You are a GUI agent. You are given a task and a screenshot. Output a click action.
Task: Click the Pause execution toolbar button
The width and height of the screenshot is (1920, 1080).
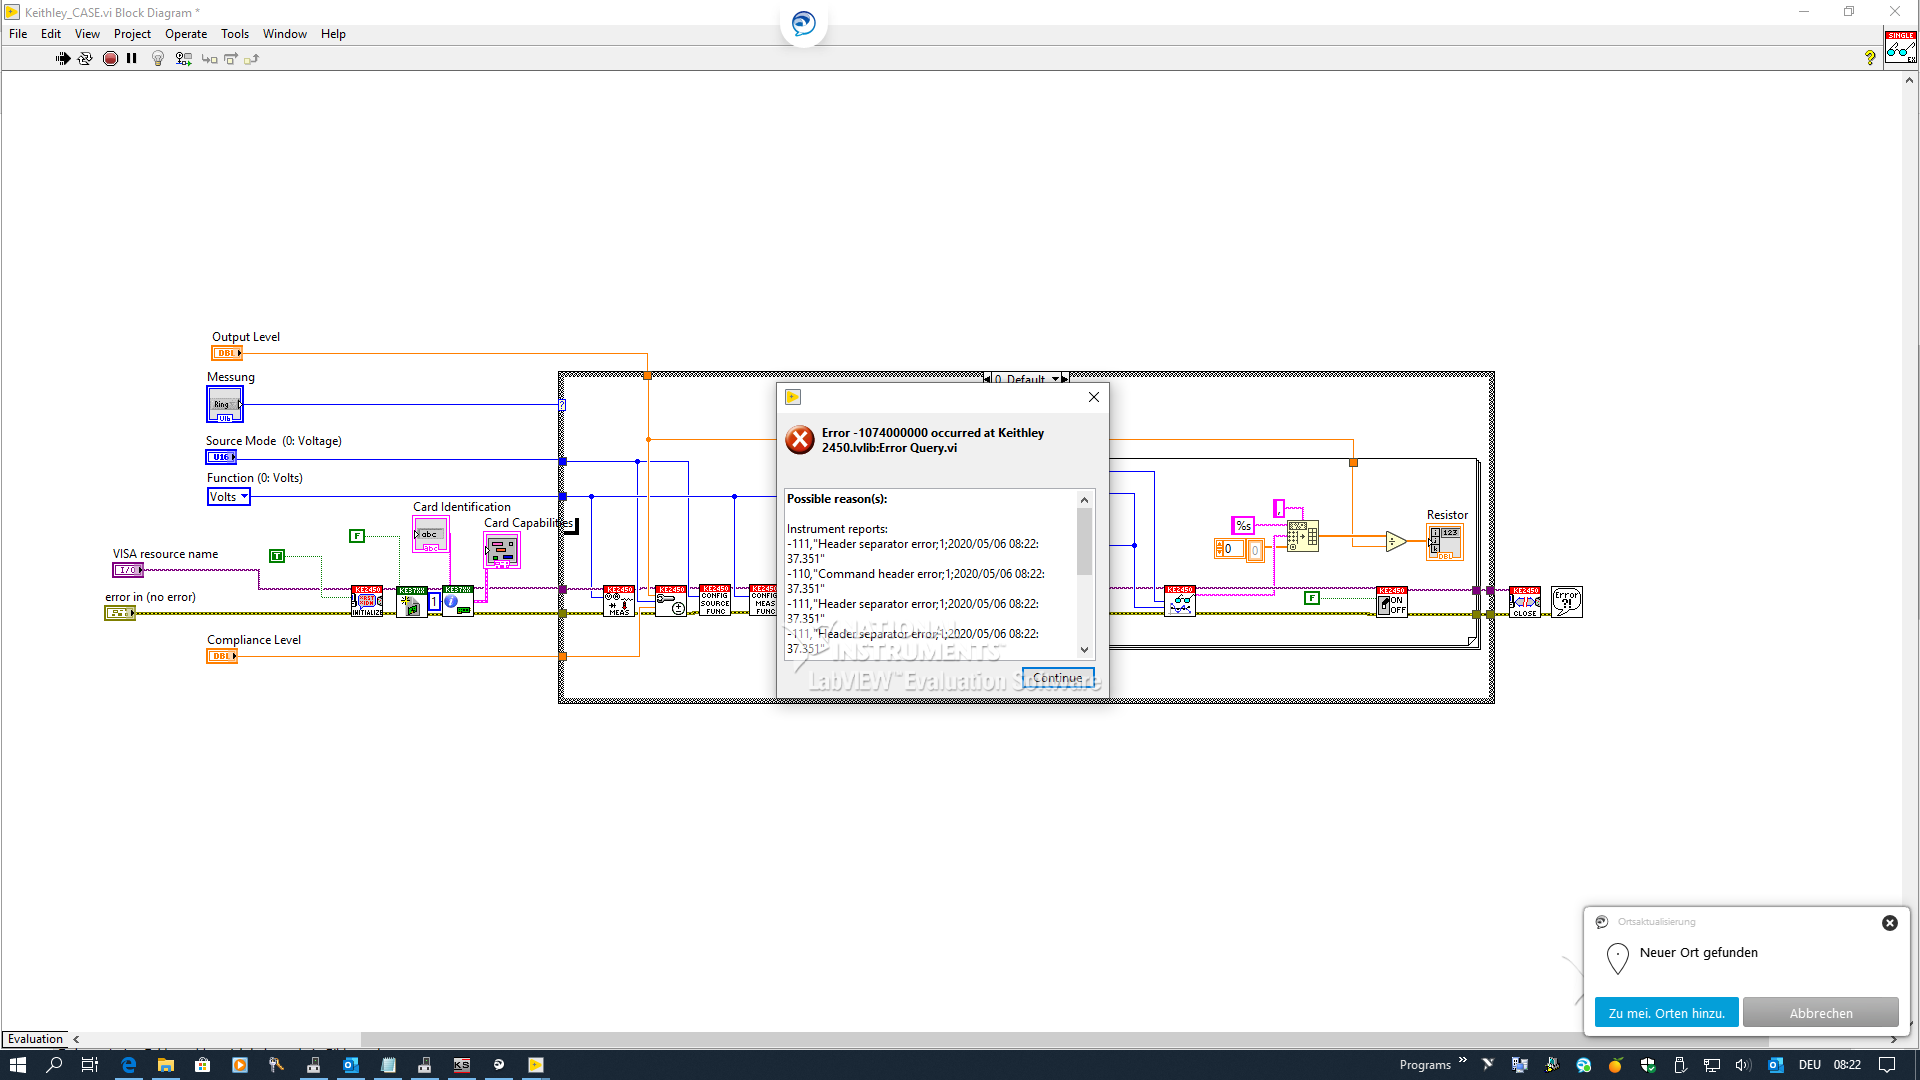tap(132, 59)
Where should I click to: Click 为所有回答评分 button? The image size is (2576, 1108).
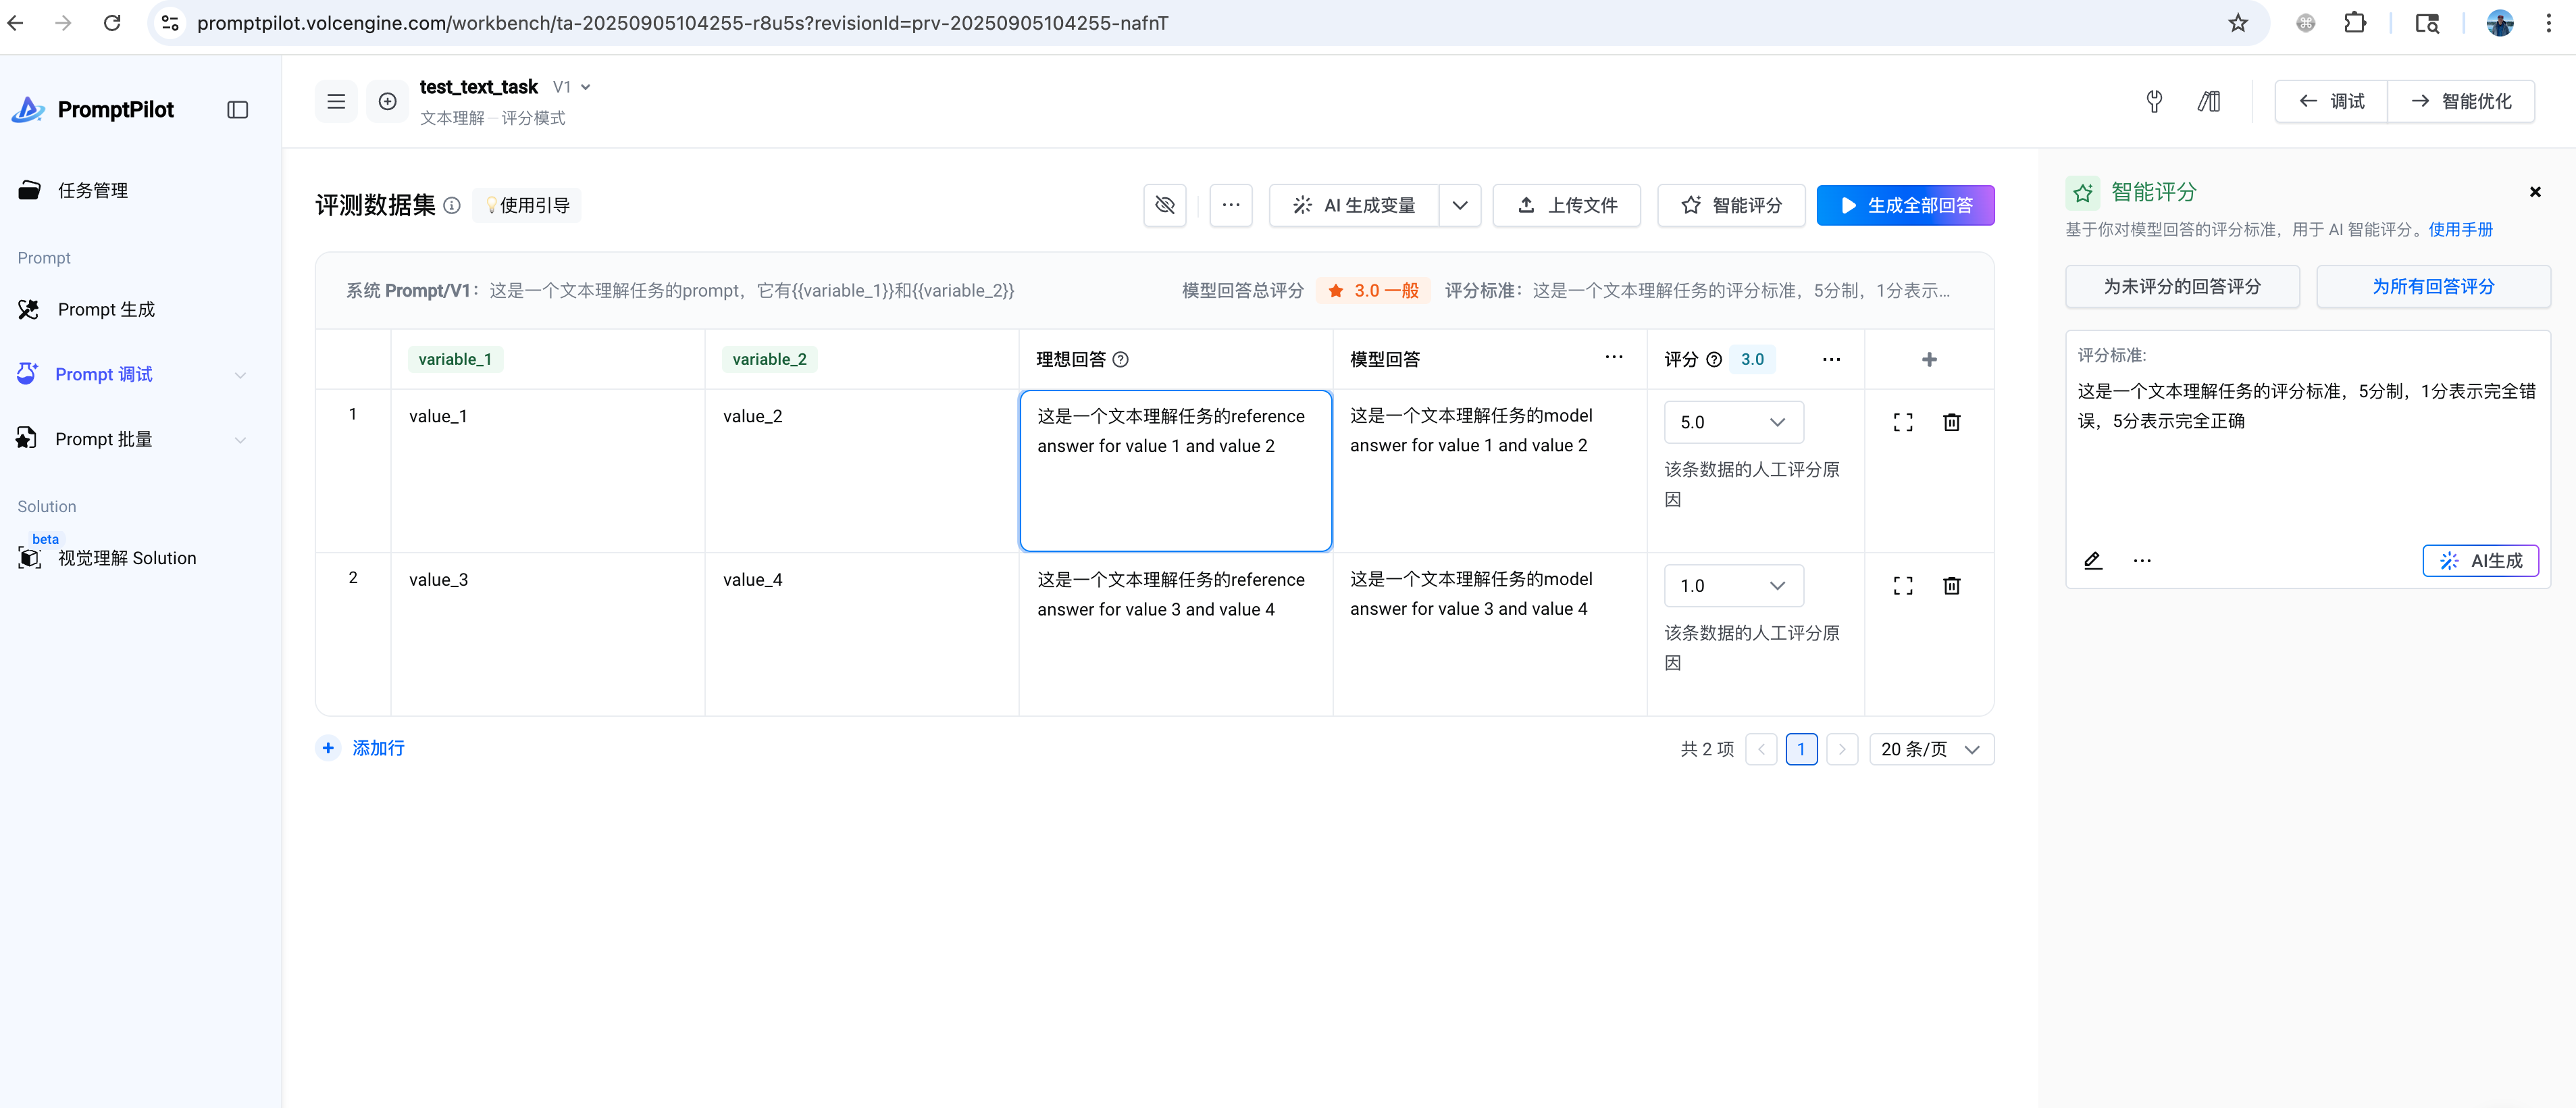pyautogui.click(x=2432, y=287)
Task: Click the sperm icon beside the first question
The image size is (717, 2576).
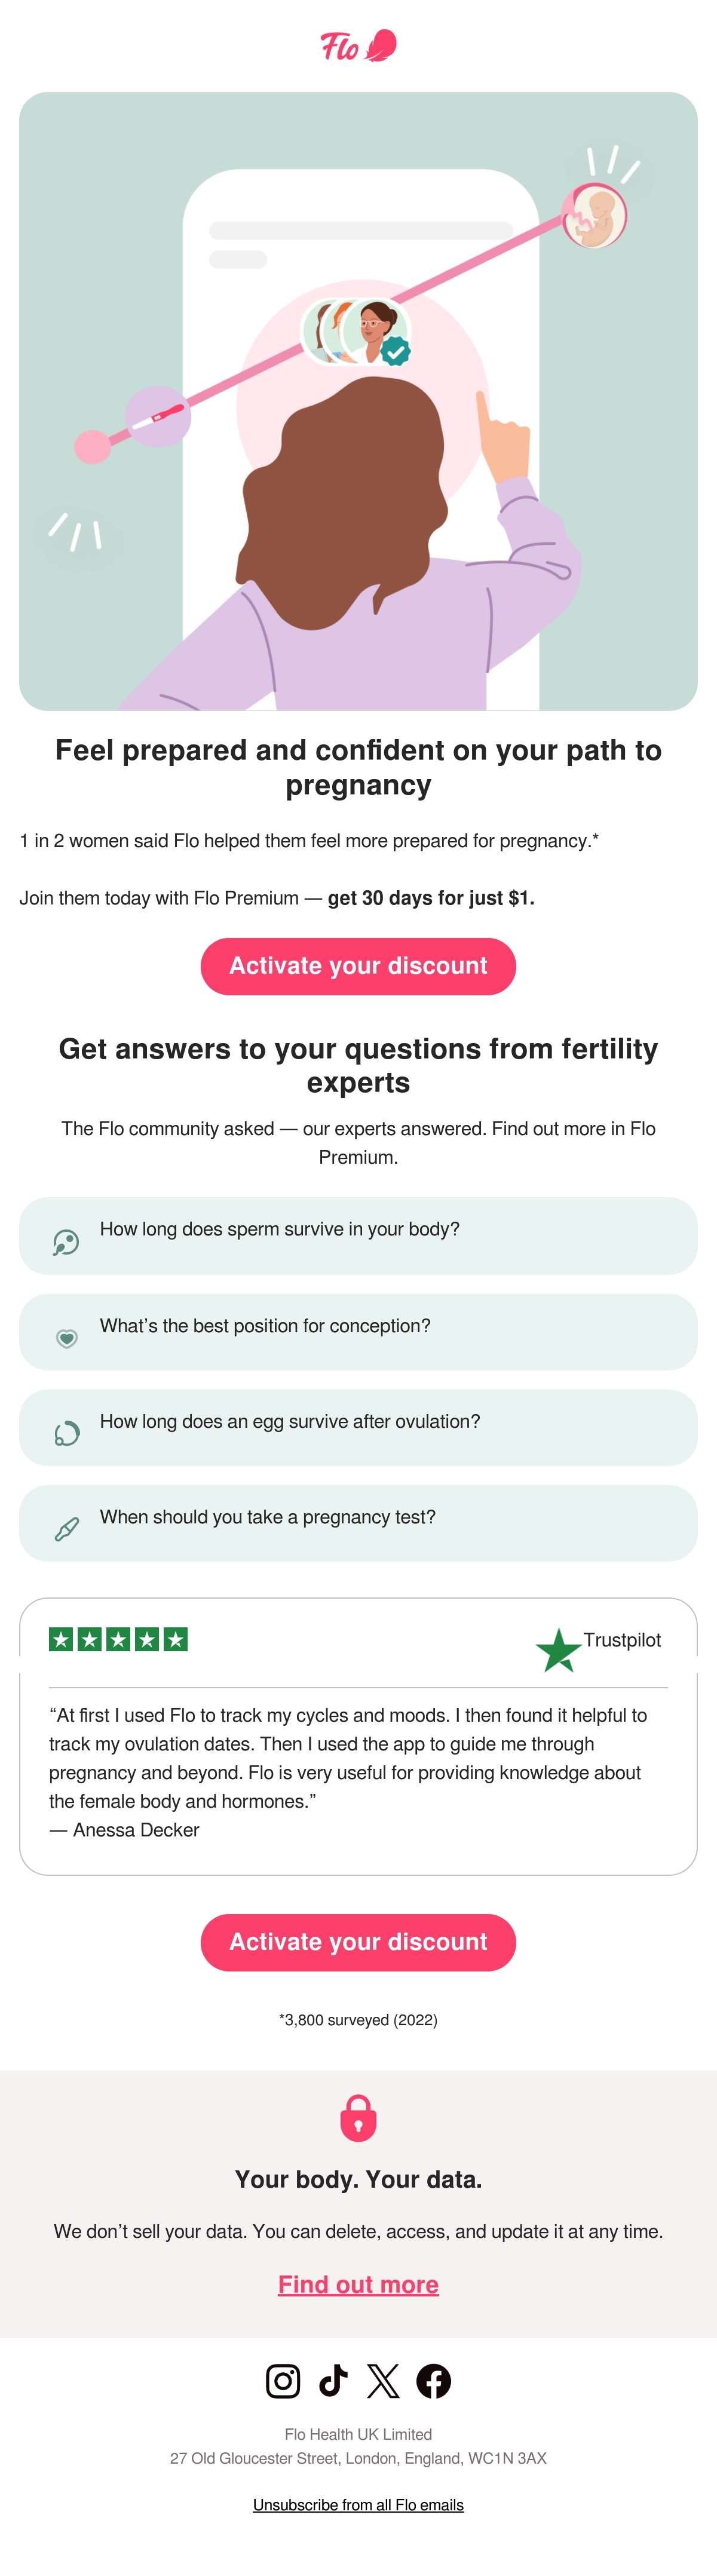Action: 66,1242
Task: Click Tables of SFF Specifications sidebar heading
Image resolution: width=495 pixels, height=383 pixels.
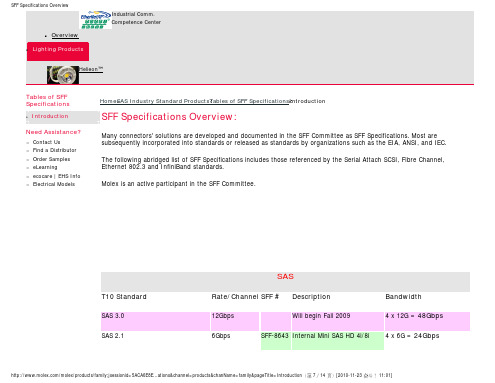Action: coord(48,100)

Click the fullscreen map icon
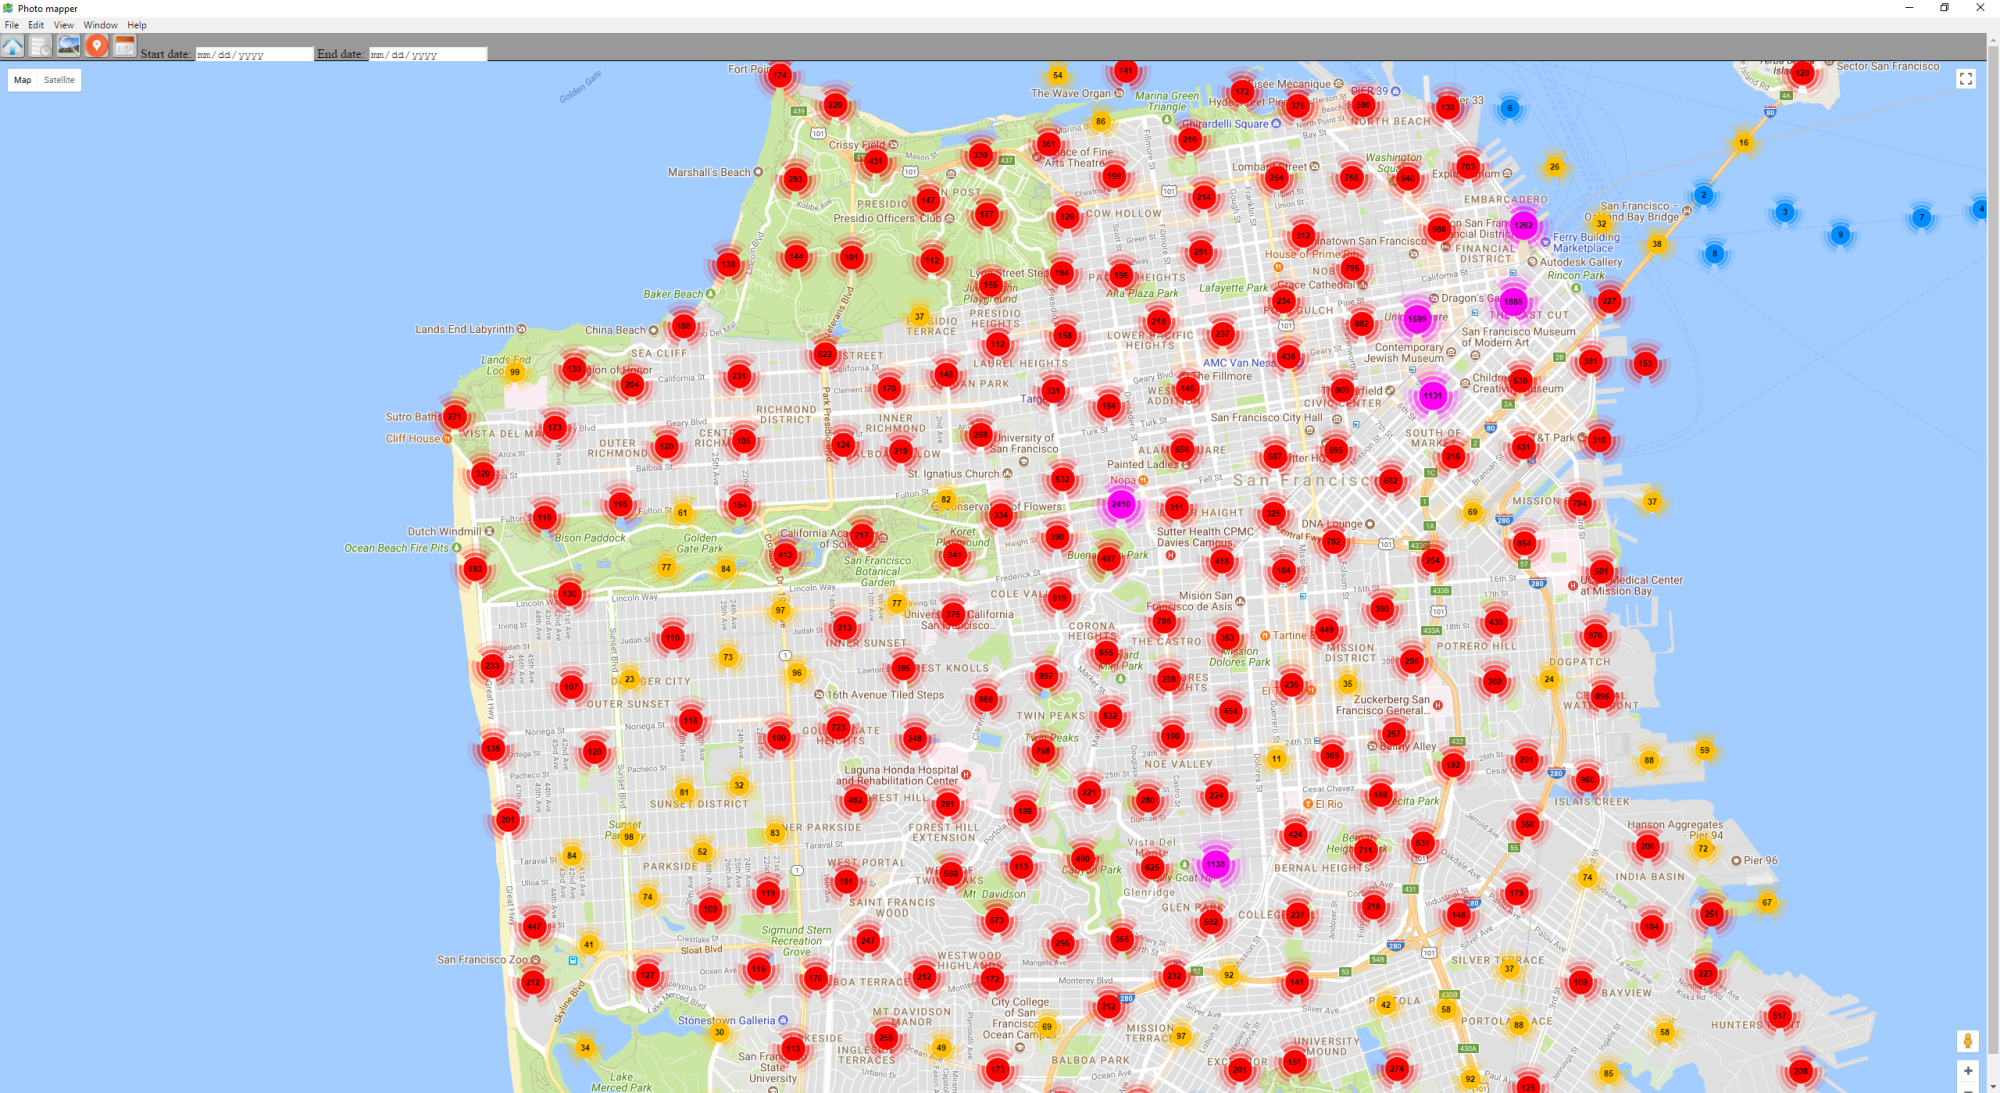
########################################
| Task to carry out |
Rewrite the lines of all the items above as a numbered list, omitting the blank lines and the pictures.

| Output |
1. You are a GUI agent. You are given a task and a screenshot. Output a click action.
2. Task: Click the Pause execution toolbar button
3. The width and height of the screenshot is (1920, 1080).
4. tap(132, 59)
5. Where should I click to: Click 为所有回答评分 button? The image size is (2576, 1108).
6. pyautogui.click(x=2432, y=287)
7. Task: Click the sperm icon beside the first question
8. The image size is (717, 2576).
9. Action: 66,1242
10. Task: Click Tables of SFF Specifications sidebar heading
11. Image resolution: width=495 pixels, height=383 pixels.
12. Action: coord(48,100)
13. Click the fullscreen map icon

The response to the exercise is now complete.